First, let's talk about the history of Tesla's FSD. As early as 2013, Elon Musk envisioned integrating autonomous driving into Tesla vehicles. Initially, Tesla followed the path pioneered by Google in developing autonomous driving. However, due to some issues and safety concerns that arose during testing of Google's semi-autonomous driving system, AutoPilot, introduced in 2013, Google halted the project.

 

Thus, the baton for exploring autonomous driving was passed to Tesla. Tesla's AutoPilot and Google's FireFlight were both early-stage autonomous driving projects, but the major difference in their technological approaches was that Tesla opted for pure vision instead of LiDAR. In October 2014, Tesla released Hardware 1.0, marking its entry into the automotive industry's autonomous driving arena. This hardware included a forward-facing camera, a millimeter-wave radar, 12 ultrasonic sensors, and a computing platform from Mobileye, the EyeQ3.

 

 

In the first generation of Tesla's autonomous driving system, Tesla did not have its own core computing platform but instead partnered with Israel's Mobileye. Now a subsidiary of Intel, Mobileye focuses on the development of both hardware and software for advanced driver assistance systems (ADAS). Mobileye's EyeQ series of vision processing chips and software systems are used in over 125 million vehicles from manufacturers including Audi, BMW, Volkswagen, General Motors, and others.

 

In early 2016, Tesla officially introduced the concept of Full Self-Driving (FSD) and began developing a fully autonomous driving platform. In October 2016, Tesla released HW2.0, which expanded from the one front-facing and one rear-facing camera in HW1.0 to a total of eight cameras, providing 360-degree vision around the vehicle. Elon Musk also announced that HW2.0 was sufficient to support full autonomous driving, confirming Tesla's commitment to a purely vision-based approach.

 

In March 2019, HW3.0 began mass production in the Model S and Model X, followed by the Model 3 a month later. On April 22, 2019, during Tesla's AI Day, the company unveiled its Full Self-Driving (FSD) computing platform featuring Tesla's proprietary FSD chip. In August 2020, Tesla's Autopilot team restructured the software's underlying code and deep neural network. They also developed a new training supercomputer called Dojo and introduced the BEV+Transformer architecture. This architecture uses bird's-eye view to upgrade 2D images to 3D, providing a better understanding and processing of the vehicle's surrounding environment, marking Tesla's entry into the era of large models.

 

On August 26, 2023, Elon Musk live-streamed the release of Tesla's FSD V12.0, which is Tesla's first end-to-end AI autonomous driving system. This version replaced approximately 300,000 lines of C++ code on the backend with neural network decision-making from Tesla Vision AI, marking a significant step forward in Tesla's autonomous driving technology.

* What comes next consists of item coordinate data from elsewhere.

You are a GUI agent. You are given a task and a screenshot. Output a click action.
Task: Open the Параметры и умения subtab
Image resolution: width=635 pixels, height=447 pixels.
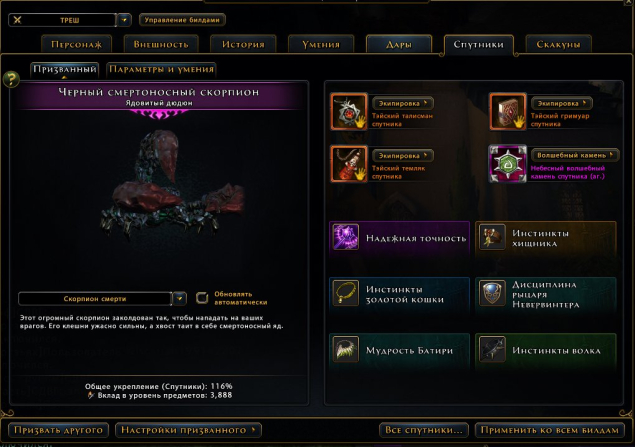pyautogui.click(x=161, y=69)
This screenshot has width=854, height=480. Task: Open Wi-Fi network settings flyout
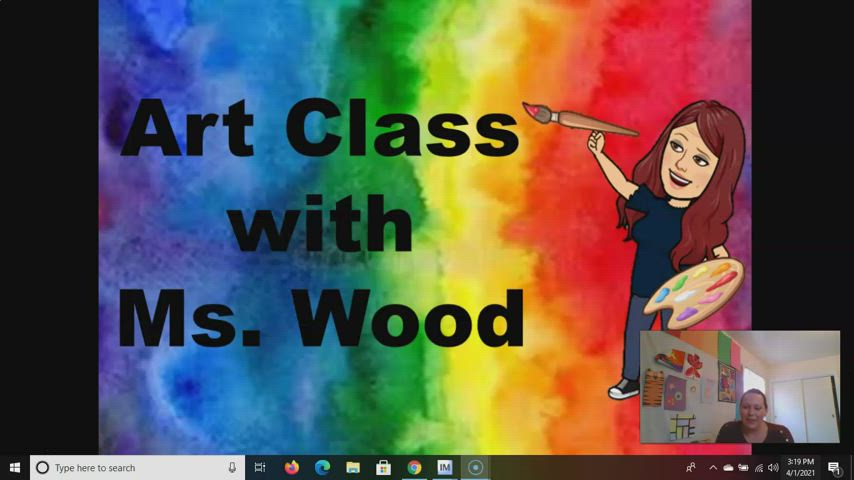point(758,467)

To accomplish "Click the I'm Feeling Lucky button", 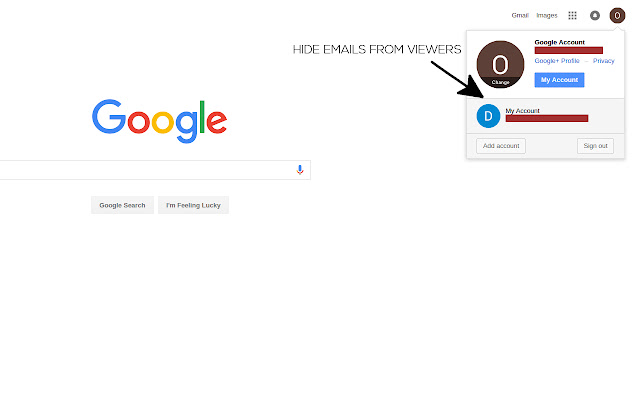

Now, let's talk about what end-to-end means. In traditional autonomous driving system design, the perception module is responsible for gathering environmental information through various sensors, such as cameras and LiDAR.

 

The planning module then uses this information to make path planning and decision-making, while the control module executes specific actions based on the planned results. Traditional autonomous driving systems operate like a funnel, where information is gradually lost layer by layer.

 

Tesla's end-to-end model streamlines these complex processes by creating a unified neural network architecture. It takes raw input data and directly processes it to output control commands for the vehicle, eliminating the need for separate modules. This approach reduces delays and errors that can accumulate during information transfer between modules, making the autonomous driving system more responsive and accurate.

 

Decisions are no longer made based on rule-based code but are instead driven by data and computational power. The model is trained by mimicking human thought processes, learning from vast amounts of video data. The more high-quality data and computational power provided, the better the model's performance. This approach can even lead to an emergent phenomenon common in large models, where the AI suddenly grasps complex concepts, similar to a human "aha" moment.

 

However, end-to-end systems are not without their drawbacks. For instance, these systems often have weaker interpretability, making it relatively more difficult to pinpoint issues. Essentially, this kind of system operates as a black box, meaning even the engineers may not fully understand how its decisions are made. As a result, there has been an increased likelihood of making basic errors during user operation. Despite continuous training, certain cognitive blind spots remain, such as taking unnecessarily long routes or parking on the curb.

 

End-to-end systems also heavily rely on massive amounts of high-quality data. Without sufficient data collection and supercomputers like Dojo for training, achieving the precision required for autonomous driving is impossible. Consequently, many automotive brands with fewer vehicles on the road will take a long time to accumulate the billions of miles of data that Tesla has. Additionally, without Tesla's supercomputers, training these models will take significantly longer.

What is a neural network?

 

In 2021, Tesla developed HydroNet, an autonomous driving neural network. This is a pure vision-based neural network architecture designed for multitask learning. The principle behind it is to use a unified neural network model to process various perception tasks in parallel. In autonomous driving scenarios, the vehicle needs to understand the complex surrounding environment, which includes tasks such as object detection (cars and pedestrians), lane detection, drivable area segmentation, and depth estimation. Essentially, the autonomous driving system divides the collected information into multiple task threads, each handling and analyzing different features in parallel, and then aggregates the results.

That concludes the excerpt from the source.